I’m 36 and I’m really lost now and just looking for help / advice.
I’m wondering if it’s maybe just too late for me to recover from my “perfect storm” of symptoms to ever think of having a full natural erection ever again.
I’ve always struggled with performance anxiety since I was a teenager, it started with condoms I would almost always Lose my erection when trying to get one on and it would be a real mess to get the mood back/ keep my erection.
After this I’ve had a series of relationships that always started ok with sex then it slowly came to a stop, with me being rejected from nearly all my advances to the point I felt undesirable, unattractive and insurmountable amounts of shame.

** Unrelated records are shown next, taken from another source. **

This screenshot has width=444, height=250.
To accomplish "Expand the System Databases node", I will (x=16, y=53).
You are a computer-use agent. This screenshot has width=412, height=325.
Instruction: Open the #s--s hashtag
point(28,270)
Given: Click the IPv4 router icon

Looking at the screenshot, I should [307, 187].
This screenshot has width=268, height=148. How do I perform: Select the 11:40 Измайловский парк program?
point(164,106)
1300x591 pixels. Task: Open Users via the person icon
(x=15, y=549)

This eventually lead to a reliance on mastrubation in order to fulfill my needs.
I wouldn’t say to excessive amounts (3 times a week average) but I think this has also built up over the years and numbness in my penis and also my mind is an issue. Like it takes elaborate scenarios and feelings (emotional factors) in order for me to feel aroused.

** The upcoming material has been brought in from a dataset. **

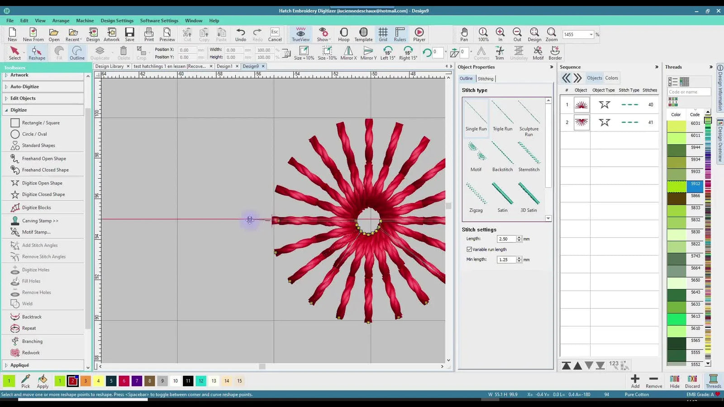Activate the Branching tool
Image resolution: width=724 pixels, height=407 pixels.
coord(32,341)
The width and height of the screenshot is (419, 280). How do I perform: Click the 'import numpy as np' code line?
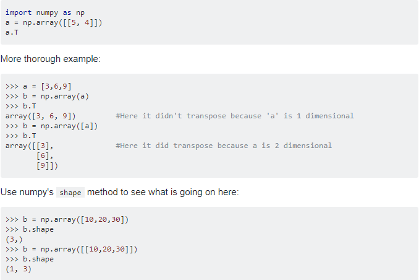click(45, 12)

I’m currently married, the same cycle kind of played its self out in my marriage but It was ok to the extent that, the reasons we weren’t having as much sex or sexual intimacy came from things like kids, work, stress… regular stuff you know, stuff that comes with building a life with someone. But still…. Being rejected all the time…. It doesn’t feel good, I really feel so much shame for wanting sex in those moments and beyond. It also makes me feel SO MUCH PRESSURE that if we do have sex it needs to be AMAZING or I won’t get another chance.
A big factor recently came to light when my wife started going to therapy and a lot of things she had buried in the past have come back to haunt her and she’s working through them. They are tragic stories of child abuse both sexual, physical and psychological.

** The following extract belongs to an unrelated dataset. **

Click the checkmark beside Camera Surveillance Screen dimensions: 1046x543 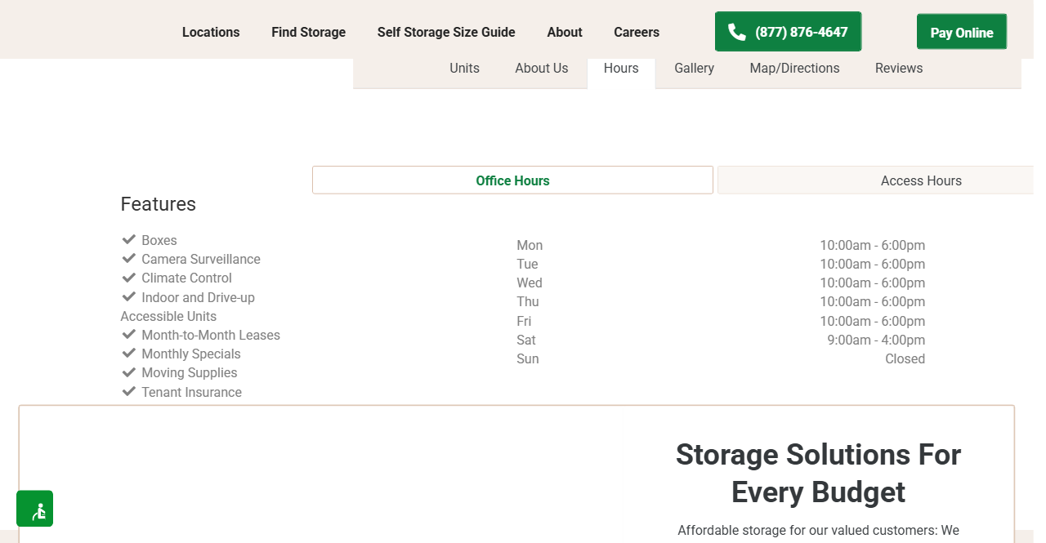(x=128, y=258)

I have done my best and have not made any advances, suggestions or conversations about sex to her to best give her space and time to process what she’s working through. However it’s now been a year since we have been intimate and I’m now worried that my hopes of intimacy are truly dead.
I suffer from depression and suicidal thoughts (I’m working on it). I also am also discovering that I have elevated / high blood pressure, which I’m reading recently can cause ED.
Basically…. I feel like there’s a lot going against me, and whether this is a feeble attempt or do I need to be thinking bigger than Mojo to help solve my ED.